Additionally, CD19-CAR cells were labeled with carboxyfluorescein diacetate succinimidyl ester (CFSE; Invitrogen) before restimulation (26). Allospecific precursor frequency was calculated as previously described (33), using Flowjo V4 software. Cytokine responses after allorestimulation were also measured using intracellular cytokine flow cytometry (ICC; ref. 34). Positive controls were stimulated with staphylococcal enterotoxin B (SEB; 10 μg/mL; Sigma-Aldrich). Stimulus-specific responses were calculated by subtracting values for unstimulated cells from values for stimulated cells.

CD19 depletion of allostimulator PBMC

Allostimulator PBMC were depleted of CD19+ B cells by labeling with conjugated anti-CD19 paramagnetic microbeads (Miltenyi Biotec, Gladbach, Germany) and passaged through an LD column and midiMACS magnetic device before irradiation. PBMC were analyzed by flow cytometry to assess efficiency of depletion.

Flow cytometry

Unless stated, antibodies were from Beckman Coulter. For alloresponses assessment, cells were stained with anti-CD3 (clone UCHT1), anti-CD4 (13B8.2), anti-CD8 (SFCI21Thy2D3), anti-CD14 [M5E2, Becton Dickinson (BD)], and anti-CD19 (RMO52) antibodies conjugated to FITC, phycoerythrin (PE), energy-coupled dye, PE-Cy5, and/or PE-Cy7. Viability was assessed with 7-amino actinomycin D (BD). For ICC, cells were stained for surface molecules, fixed, permeabilized, and then stained with IFN-γ-FITC (4S.B3, BD) and tumor necrosis factor-α (TNF-α)-PE-Cy7 (MAb11, BD). Events were acquired on a Cytomics FC500 flow cytometer and analyzed using Flowjo version 4. For detection of cell-surface expression of CD19-CAR, goat F(ab′)2 anti-human IgG (γ)-PE (Invitrogen) or goat F(ab′)2 anti-human IgG (γ)-FITC (Jackson ImmunoResearch Laboratories, Inc.) was used (1/20 dilution) with anti-CD4 (RPA-T4, BD), anti-CD8 (SK1, BD), and anti-CD3 (SK7, BD). Anti-CD27 (M-T271), anti-CD28 (L293), anti-CD45RO (UCHL1), anti-CD62L (Dreg 56), and anti-CD95 (DX2) were used for memory cell phenotyping (all BD). Nonspecific antibody binding was blocked using 2% fetal bovine serum in PBS (with sodium azide). For CAR-dependent IFN-γ secretion, 105 CD19-CAR cells were incubated for 4 to 6 hours with 0.5 × 106 stimulator cells or phorbol 12-myristate 13-acetate (5 ng/mL) and ionomycin (500 ng/mL) in 200 μL of culture medium with Golgi Plug (BD), fixed, permeabilized, and stained for intracellular IFN-γ (B27, BD). Events were acquired on a FACSCalibur flow cytometer and analyzed using CellQuestversion 3.3 (both from BD).
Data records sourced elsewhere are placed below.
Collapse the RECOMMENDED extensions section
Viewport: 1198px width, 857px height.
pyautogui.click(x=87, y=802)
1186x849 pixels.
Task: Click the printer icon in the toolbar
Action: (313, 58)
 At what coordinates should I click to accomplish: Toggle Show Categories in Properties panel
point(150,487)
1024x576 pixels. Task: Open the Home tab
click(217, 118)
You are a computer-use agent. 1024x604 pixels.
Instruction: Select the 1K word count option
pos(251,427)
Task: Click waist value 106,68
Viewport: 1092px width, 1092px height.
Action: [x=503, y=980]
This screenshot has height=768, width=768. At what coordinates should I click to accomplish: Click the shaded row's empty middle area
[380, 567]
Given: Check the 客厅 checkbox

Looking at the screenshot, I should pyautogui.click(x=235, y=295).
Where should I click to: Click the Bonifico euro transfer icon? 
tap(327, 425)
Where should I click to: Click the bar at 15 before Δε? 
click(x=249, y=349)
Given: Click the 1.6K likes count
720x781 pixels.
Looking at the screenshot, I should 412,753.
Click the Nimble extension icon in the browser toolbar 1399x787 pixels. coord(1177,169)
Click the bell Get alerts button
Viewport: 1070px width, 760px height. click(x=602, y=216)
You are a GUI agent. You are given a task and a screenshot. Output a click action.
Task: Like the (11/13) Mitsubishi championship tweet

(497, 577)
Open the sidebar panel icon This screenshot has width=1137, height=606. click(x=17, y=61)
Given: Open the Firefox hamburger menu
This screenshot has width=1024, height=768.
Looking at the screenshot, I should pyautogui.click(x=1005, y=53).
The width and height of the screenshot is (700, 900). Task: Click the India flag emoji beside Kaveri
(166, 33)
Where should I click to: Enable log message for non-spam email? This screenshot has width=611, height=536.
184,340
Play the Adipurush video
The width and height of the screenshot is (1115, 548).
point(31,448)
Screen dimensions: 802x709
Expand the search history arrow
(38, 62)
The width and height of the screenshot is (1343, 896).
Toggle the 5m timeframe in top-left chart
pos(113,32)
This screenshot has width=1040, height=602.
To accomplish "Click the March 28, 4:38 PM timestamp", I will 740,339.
Measurement of cytotoxicity

The cytolytic activity of CD19-CAR cells was determined by a 4-hour chromium release assay (13). CD19-CAR cells were incubated with 5 × 10351Cr-labeled target cells in V-bottomed 96-well plates (Costar). The percentage of specific cytolysis was calculated from the release of 51Cr, as described, using a TopCount NXT (Perkin-Elmer).

Statistics

Statistical analysis was done with GraphPad Prism v4. A P value of <0.05 was used to reject the null hypothesis. Data are presented as mean (±SD) unless otherwise stated. P values are for two-tailed paired t tests.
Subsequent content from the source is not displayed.